It’s as though the whole area has somehow managed to slip through a crack in the space-time continuum; to lie not so much indifferent, as oblivious to the march of progress.

You see long rows of neat, clapboard houses, many with a US flag fluttering out front, and spruce little towns with names like Rockaway Beach, Seaside and Tilamook. After the experience of nighttime Portland, it’s like going to bed in a Hieronymus Bosch painting and waking up in one by Constable.

Should you have an emergency of some kind in rural Oregon, you can expect a swift response. In the metropolis of Baker City, with 10,000 residents, the police promise to be at your door within seven minutes.

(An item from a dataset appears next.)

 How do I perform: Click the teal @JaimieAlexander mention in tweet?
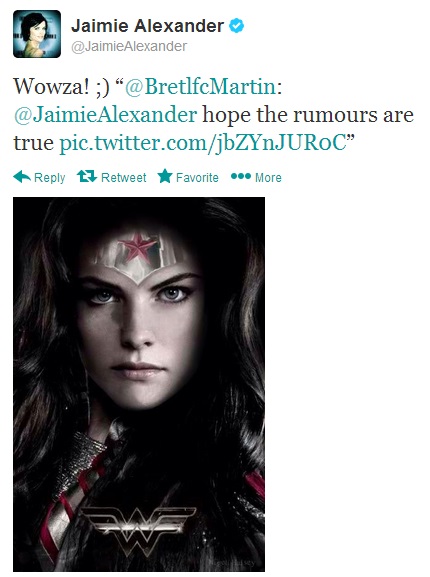click(105, 115)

Over in Yamhill, in the heart of Oregon’s wine country, the local sheriff simply gets on his bike to investigate the odd Saturday night complaint about someone overdoing the Bacchic rites.

So, nowadays, it’s a lottery what might happen when an American householder summons the law.

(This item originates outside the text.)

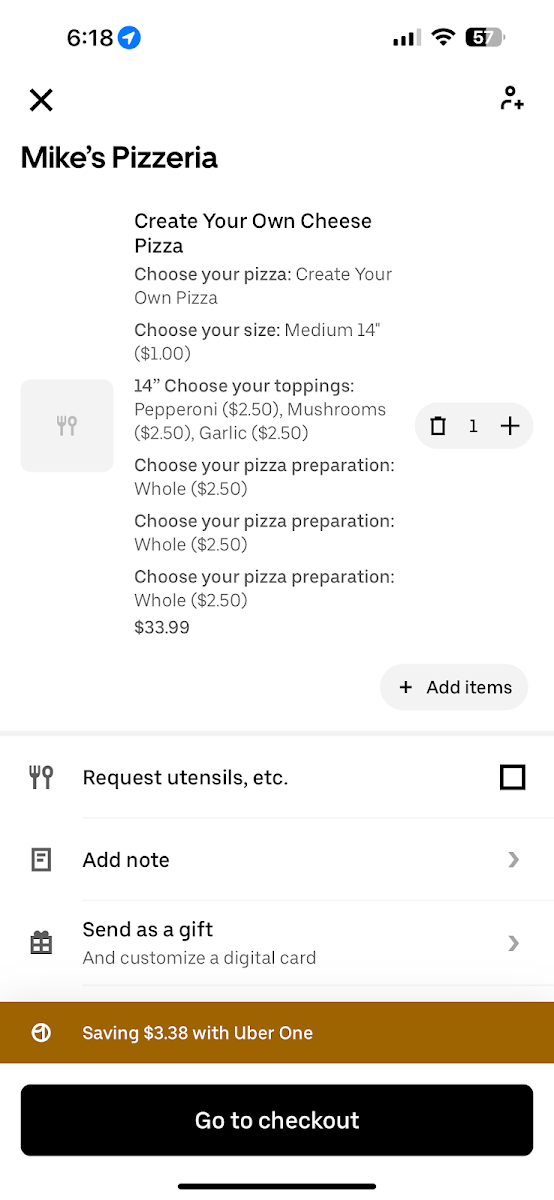Image resolution: width=554 pixels, height=1200 pixels.
Task: Tap the gift box icon
Action: click(41, 942)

In downtown Portland, the average response time to a 911 (or 999 equivalent) call ranges between 45-90 minutes. In New Orleans, officers take two and a half hours to attend a crime. That’s long enough for the perpetrator to take in dinner and a show in the French Quarter on his way out of town.

Over in Austin, Texas, meanwhile, a retired police officer named Robert Gross recently complained that he’d rung his former colleagues on the force ‘four or five times’ to report a dead body lying in his back garden. It eventually took them two days to respond.

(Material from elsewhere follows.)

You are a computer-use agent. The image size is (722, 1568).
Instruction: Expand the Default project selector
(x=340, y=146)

‘I was surprised, but not shocked,’ Gross added of his experience of dialling 911. ‘It’s a shambles.’

Where I live in Seattle, 100 miles north of Portland, it’s all a question of priorities when it comes to an emergency response. One day last summer, trying to report a car break-in, I spent 40 minutes on hold, alternately listening to canned Mantovani music and a recorded announcement assuring me how vital my call.

The ‘detective’ who arrived on the scene 24 hours later displayed all the befuddled style of Lt. Columbo, without any of that great sleuth’s forensic skill.

Set against this, the Seattle police chief has urged ‘anyone suffering or witnessing any form of racial harassment’ to call 911, and promises the ‘fastest possible response ... Even if you’re not sure a hate crime is involved, call us immediately. We are here to help.’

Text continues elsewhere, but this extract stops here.